Hitmetrix - User behavior analytics & recording

It’s a wonderful opportunity for retailers

Oh, to be a retailer in the 21st century. Shuttering half of your stores so you can afford the rent on the others. Ripping holes in your ceilings and buying organic waste-to-water machines in a struggle to become green. Dealing on a daily basis with associates with poor bank accounts and poorer dispositions. All so an army of punks with smartphones can waltz into your stores, mess with all your  LED TVs and power drills, harangue your staff for information, find what they want, and then press the “1-Click Checkout” button on Amazon

Being a bricks retailer in an m-commerce world is, even as Christmas approaches, a not so wonderful life.

But hark!  What herald angel sings of salvation from these virtual vultures? It is the Chicago-based mobile marketing agency Vibes bearing a September-released study that says “showrooming” could actually help build business at traditional brick-and-mortar retailers. Like a Groupon-happy Clarence advising the George Baileys of the retail world, Vibes is here to proclaim, “Every time you hear an electronic store entry bell ring, it means that some angel’s just got his wings.”

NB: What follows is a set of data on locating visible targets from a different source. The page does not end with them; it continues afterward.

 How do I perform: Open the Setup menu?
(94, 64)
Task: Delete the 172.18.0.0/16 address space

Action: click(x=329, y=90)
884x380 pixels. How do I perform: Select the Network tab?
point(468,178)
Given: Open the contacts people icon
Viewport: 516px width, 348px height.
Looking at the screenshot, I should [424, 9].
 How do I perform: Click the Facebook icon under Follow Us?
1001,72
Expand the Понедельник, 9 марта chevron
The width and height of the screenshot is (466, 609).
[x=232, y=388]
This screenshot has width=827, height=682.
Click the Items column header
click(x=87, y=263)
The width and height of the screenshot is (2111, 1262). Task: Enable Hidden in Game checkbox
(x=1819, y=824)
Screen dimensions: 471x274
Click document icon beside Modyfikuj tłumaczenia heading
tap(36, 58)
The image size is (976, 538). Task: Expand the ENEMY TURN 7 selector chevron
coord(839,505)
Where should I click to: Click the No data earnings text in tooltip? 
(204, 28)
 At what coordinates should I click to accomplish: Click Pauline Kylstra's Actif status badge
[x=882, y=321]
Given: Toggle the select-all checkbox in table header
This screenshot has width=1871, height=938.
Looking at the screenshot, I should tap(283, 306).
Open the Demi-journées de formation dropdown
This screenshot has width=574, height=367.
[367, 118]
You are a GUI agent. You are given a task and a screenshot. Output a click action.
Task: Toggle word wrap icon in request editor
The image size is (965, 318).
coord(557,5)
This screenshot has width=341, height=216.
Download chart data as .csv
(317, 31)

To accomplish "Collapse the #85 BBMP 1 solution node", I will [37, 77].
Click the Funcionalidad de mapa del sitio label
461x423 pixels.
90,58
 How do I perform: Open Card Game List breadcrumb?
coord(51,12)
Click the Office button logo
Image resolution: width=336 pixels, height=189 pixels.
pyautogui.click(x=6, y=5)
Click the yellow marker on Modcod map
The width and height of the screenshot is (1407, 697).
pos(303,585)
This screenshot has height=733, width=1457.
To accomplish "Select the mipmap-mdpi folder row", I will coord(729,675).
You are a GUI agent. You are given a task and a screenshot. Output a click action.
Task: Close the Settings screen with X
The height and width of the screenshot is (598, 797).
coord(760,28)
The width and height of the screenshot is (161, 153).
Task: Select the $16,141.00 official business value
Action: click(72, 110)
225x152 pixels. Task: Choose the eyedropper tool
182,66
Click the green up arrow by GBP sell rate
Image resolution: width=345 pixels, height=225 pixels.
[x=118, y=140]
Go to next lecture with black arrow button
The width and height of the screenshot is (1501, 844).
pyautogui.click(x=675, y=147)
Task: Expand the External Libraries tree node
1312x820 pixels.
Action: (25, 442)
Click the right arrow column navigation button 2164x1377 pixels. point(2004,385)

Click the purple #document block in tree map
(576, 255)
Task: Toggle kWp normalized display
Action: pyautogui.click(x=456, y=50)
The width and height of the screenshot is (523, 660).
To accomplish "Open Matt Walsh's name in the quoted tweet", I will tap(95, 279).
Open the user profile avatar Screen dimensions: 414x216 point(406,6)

The big news, according to this study, is that most showroomers complete the transaction in the retail store. Nearly half of smartphone-toting shoppers at the mall scan and text for product information in order to feel better about the purchases they’re making while in-store, according to a Vibes survey of 1,006 members of their online panel. And while 23% of respondents admitted to comparison-shopping competitors’ websites while in stores, only 6% said they left and made the purchase elsewhere. Which leads retailers to the only conclusion they should ever have drawn about the “problem” of showrooming: It’s not a definite sales-killer, it’s a potential traffic builder.

From the beginning of retail time, promotions focused on building traffic—from loss-leaders to celebrity appearances to charity drives. “Once I get them in the door,” figures Mr. Bricks, “they will be knocked out by the prices, selection, and service and buy lots more stuff and come back again and again.”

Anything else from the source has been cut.